Чем больше я удалялась от клиники, тем больше вся история с Настей казалась мне ловко подстроенным ходом. Когда же я вернулась к себе на Кропоткинскую и погрузила тело в теплую ванну, у меня не осталось никаких сомнений – Настю убили. Только идиот не связал бы здесь концы с концами: маленький тихий переулок, раннее промозглое утро, машина, возникшая непонятно откуда и протянувшая тело Насти за собой, ни один случайно влипший в историю, даже пьяный водитель не повел бы себя так. Может быть, все дело в том февральском обещании Насти помочь мне разобраться с записями в моей больничной карточке? Или в страстном желании поговорить с анестезиологом Павликом о моем аборте.
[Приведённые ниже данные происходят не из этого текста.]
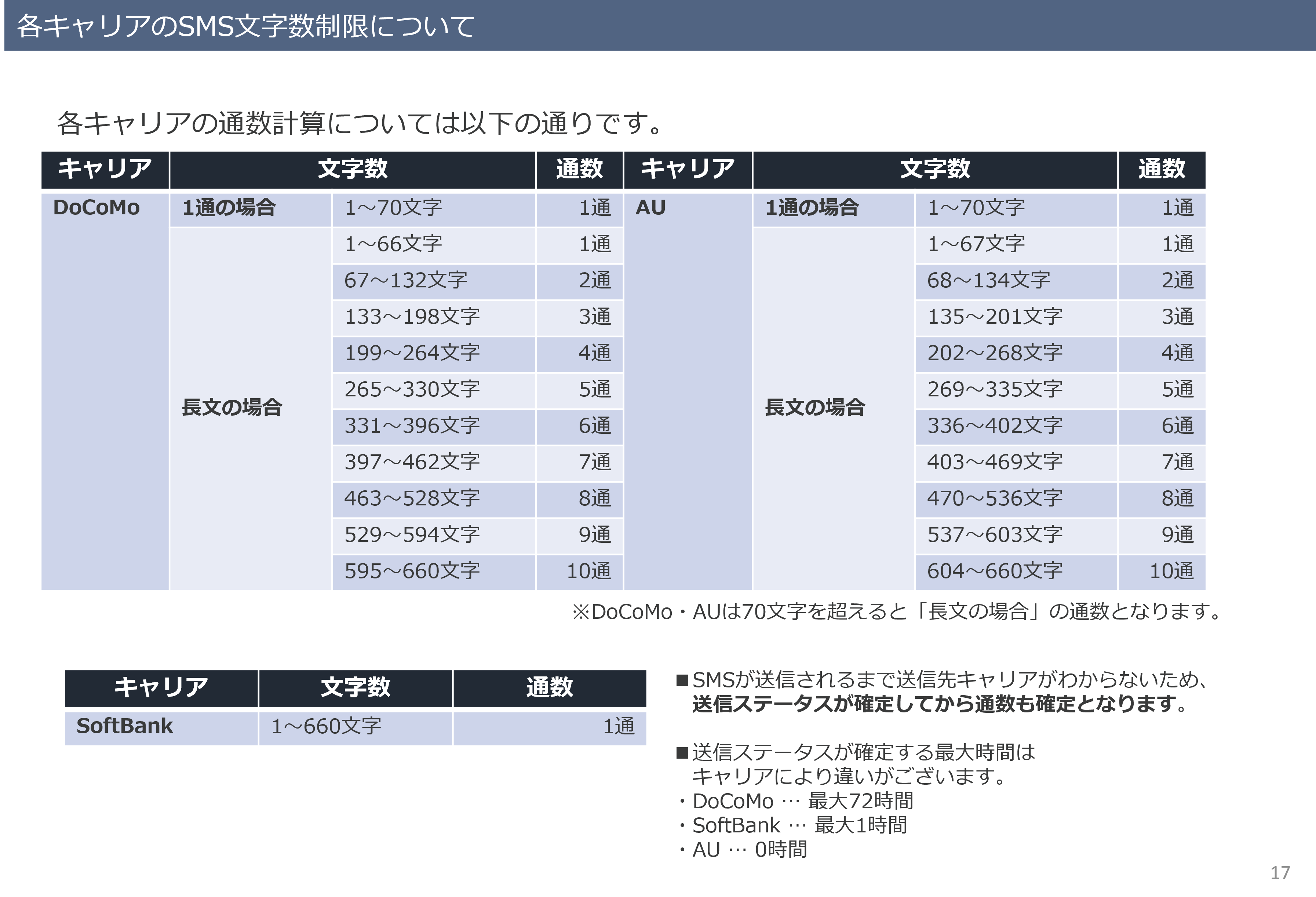Click AU's 長文の場合 label
This screenshot has width=1316, height=897.
click(814, 407)
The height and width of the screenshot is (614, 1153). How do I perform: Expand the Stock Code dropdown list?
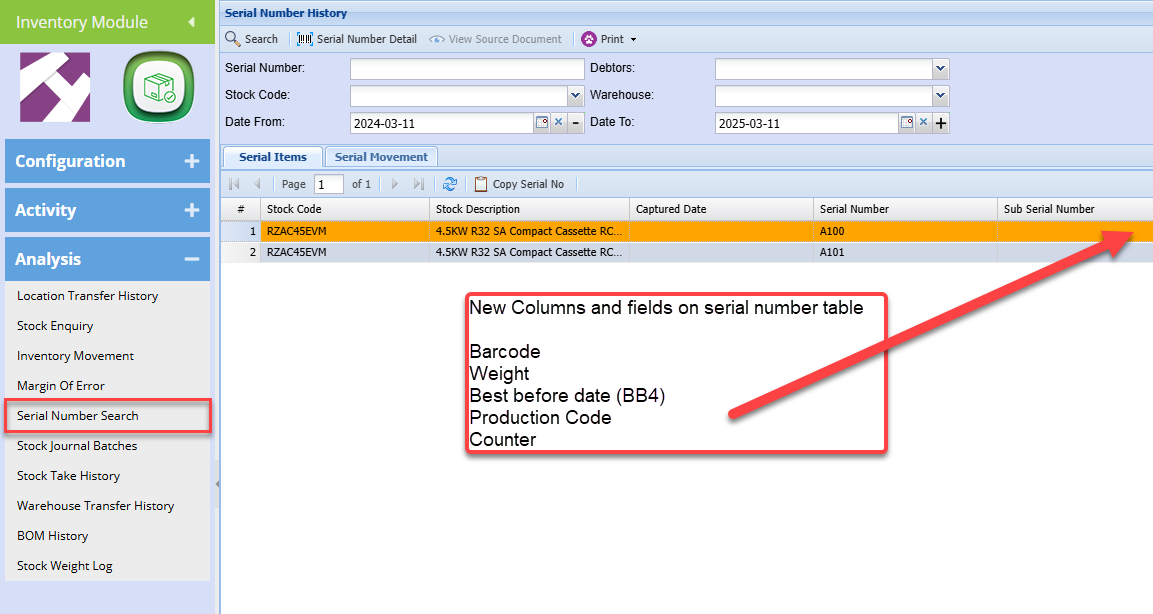[x=575, y=96]
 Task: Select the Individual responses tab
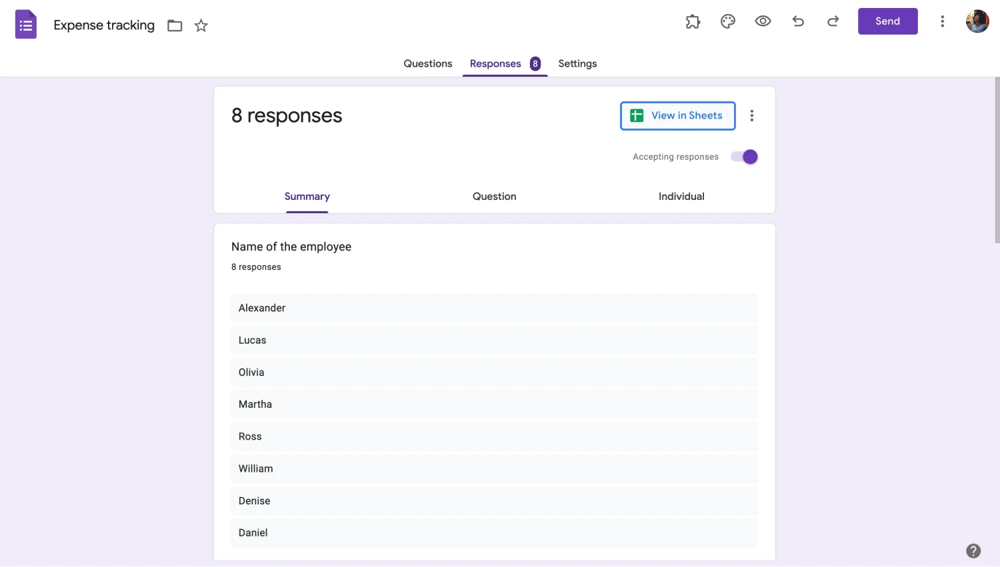coord(681,197)
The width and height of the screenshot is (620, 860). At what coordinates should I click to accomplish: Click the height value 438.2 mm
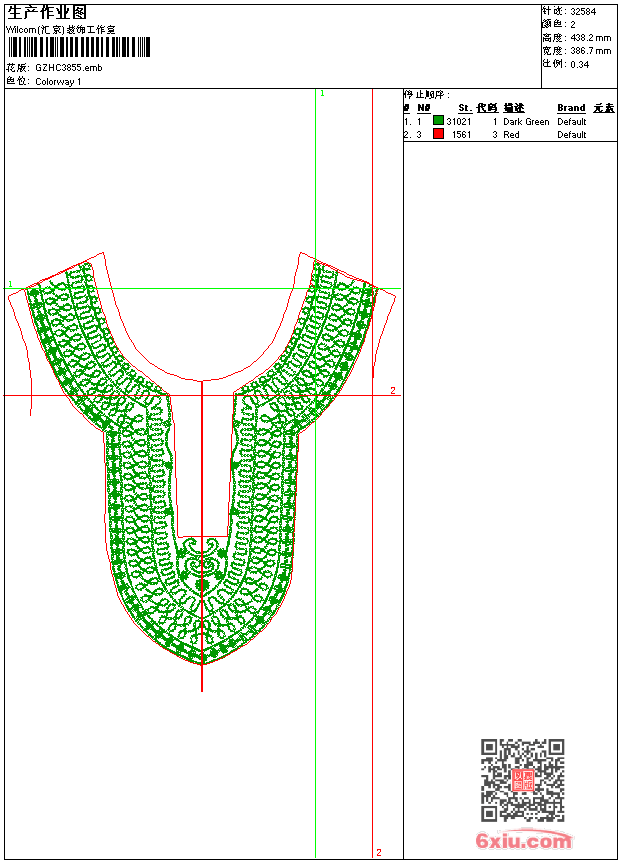pos(590,37)
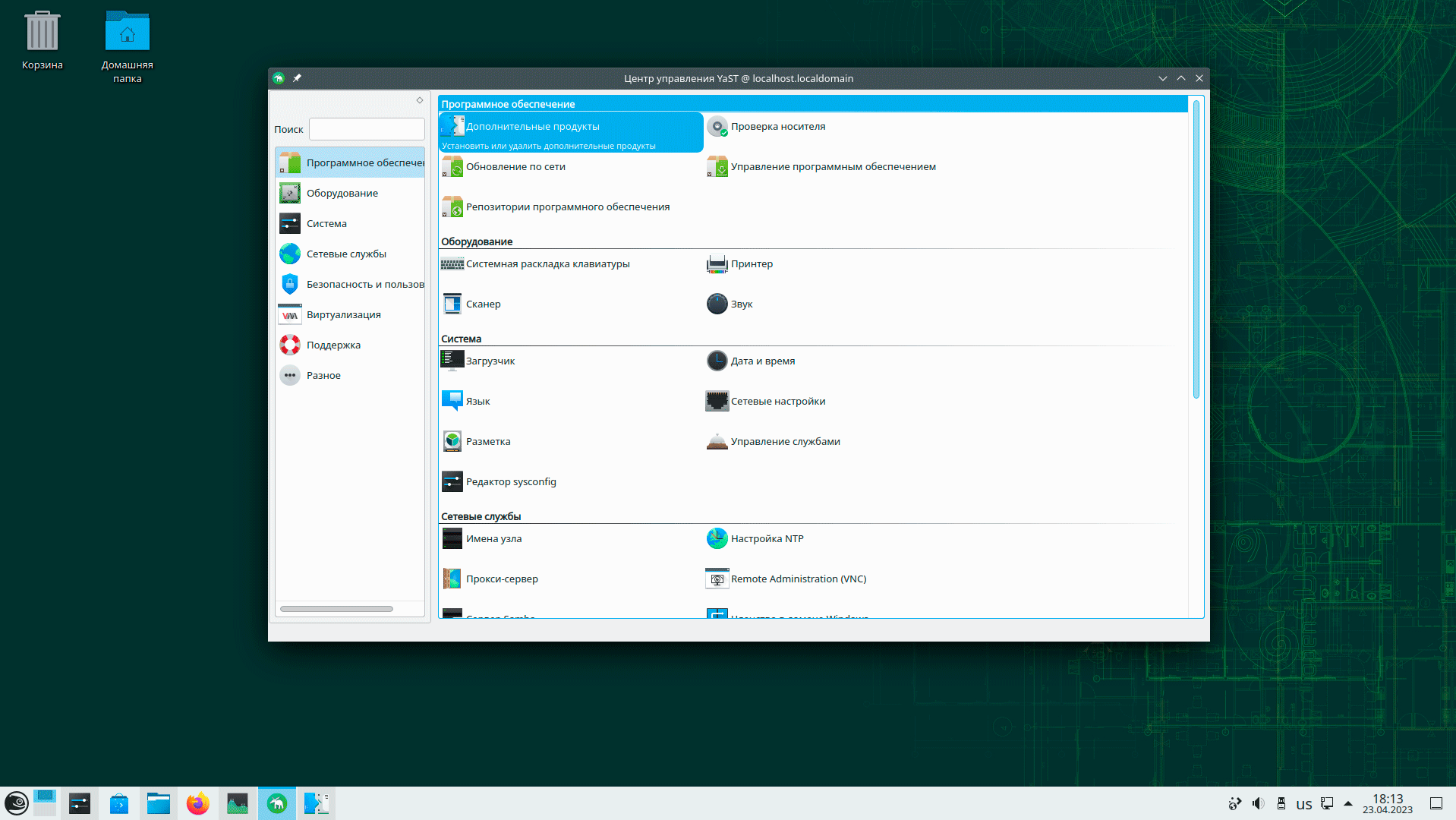Click the sidebar horizontal scrollbar
This screenshot has height=820, width=1456.
click(x=336, y=609)
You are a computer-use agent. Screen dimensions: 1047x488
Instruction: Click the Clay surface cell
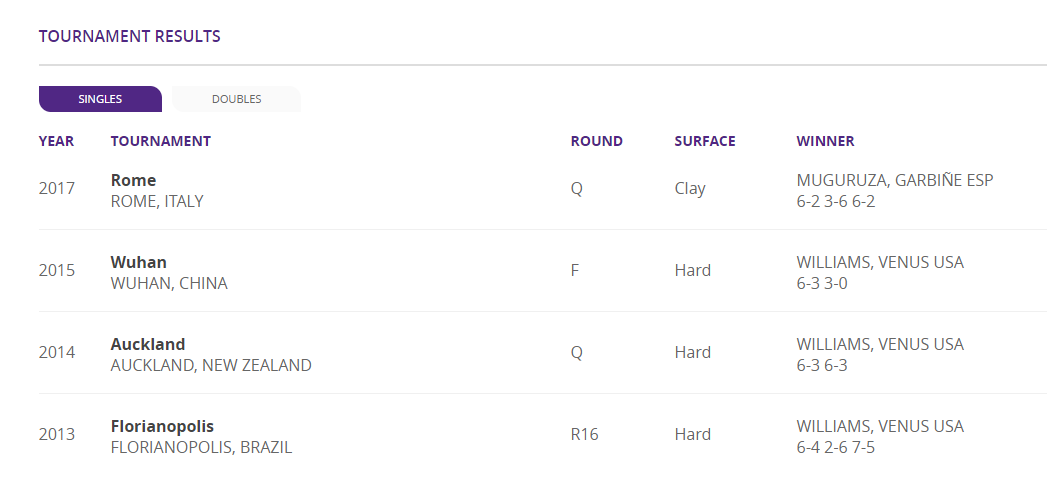pos(688,188)
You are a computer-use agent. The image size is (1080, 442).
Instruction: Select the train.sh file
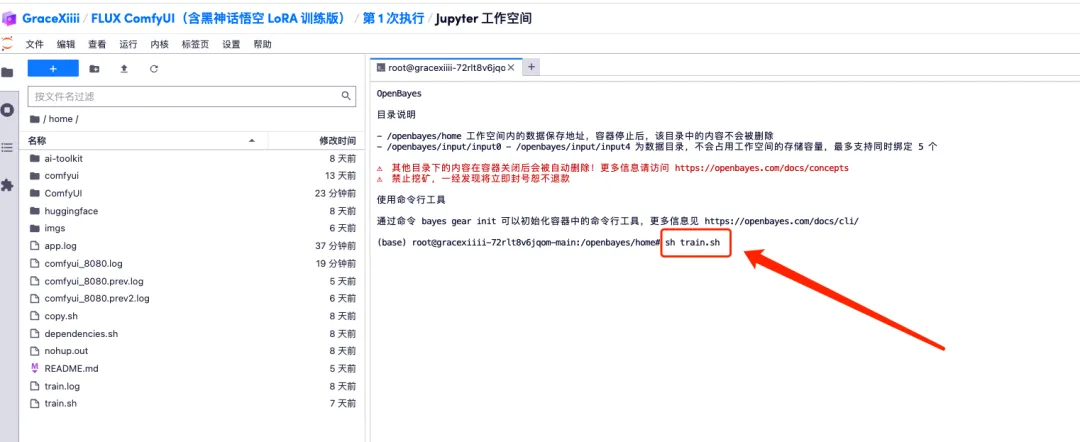pos(60,403)
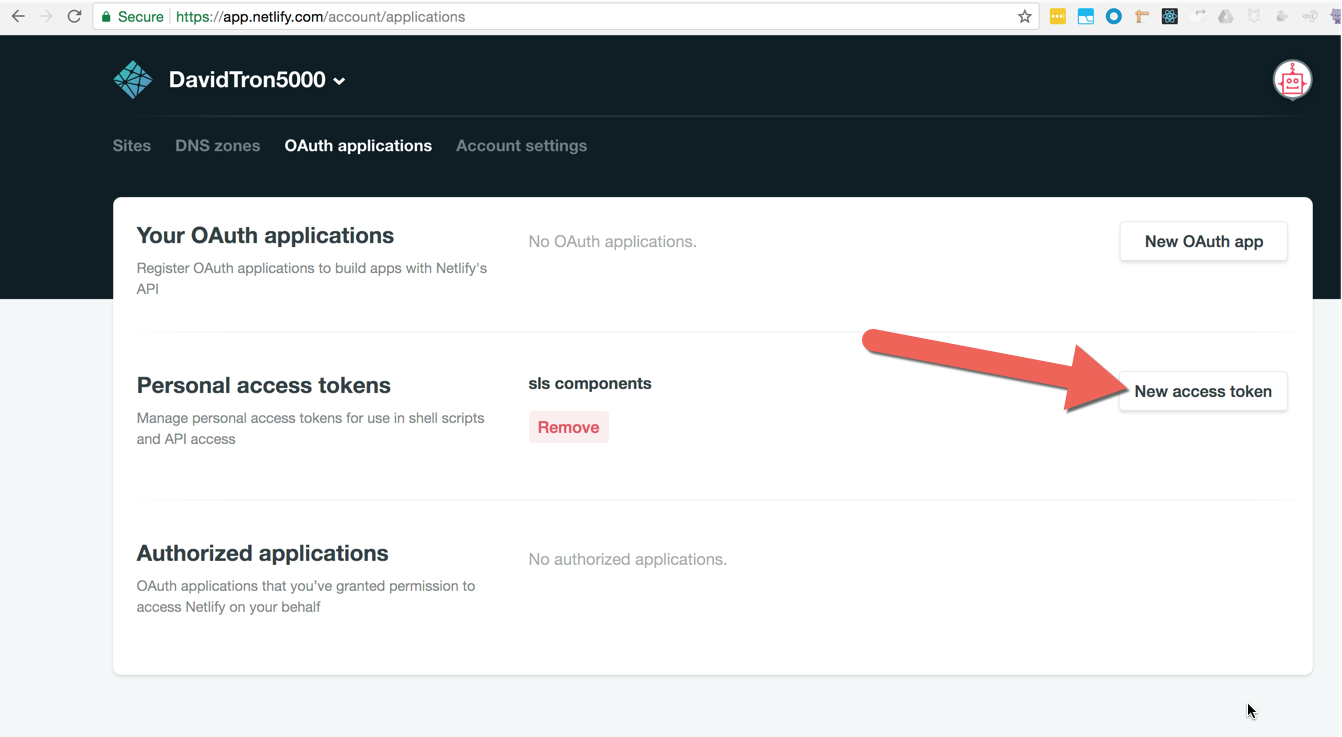Click the blue window-tab extension icon

point(1085,17)
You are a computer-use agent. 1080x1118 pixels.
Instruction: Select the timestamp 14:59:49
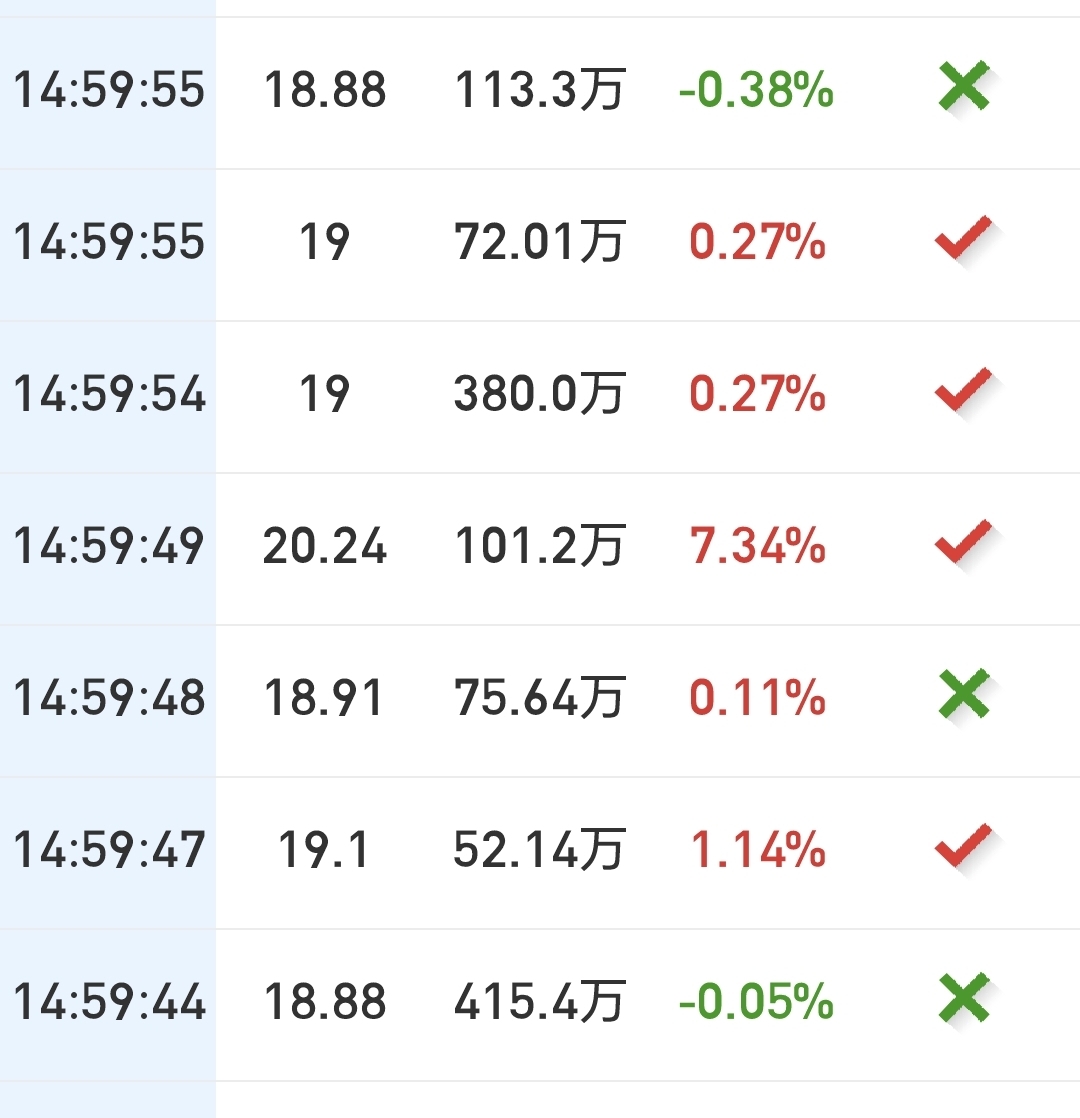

Настя всегда отличалась повышенным любопытством и кипучей сострадательной энергией – это были мои собственные ощущения от птички на жердочке, и я хорошо помнила их. Должно быть, она слишком рьяно принялась за дело. В любом случае, если связать это с Владленом, его упоминанием об альфафэтапротеине и моим неожиданным абортом, получается довольно стройная картина. Павлик допустил прокол, Владлен допустил прокол, но какое отношение имеет средство против СПИДа к моему аборту?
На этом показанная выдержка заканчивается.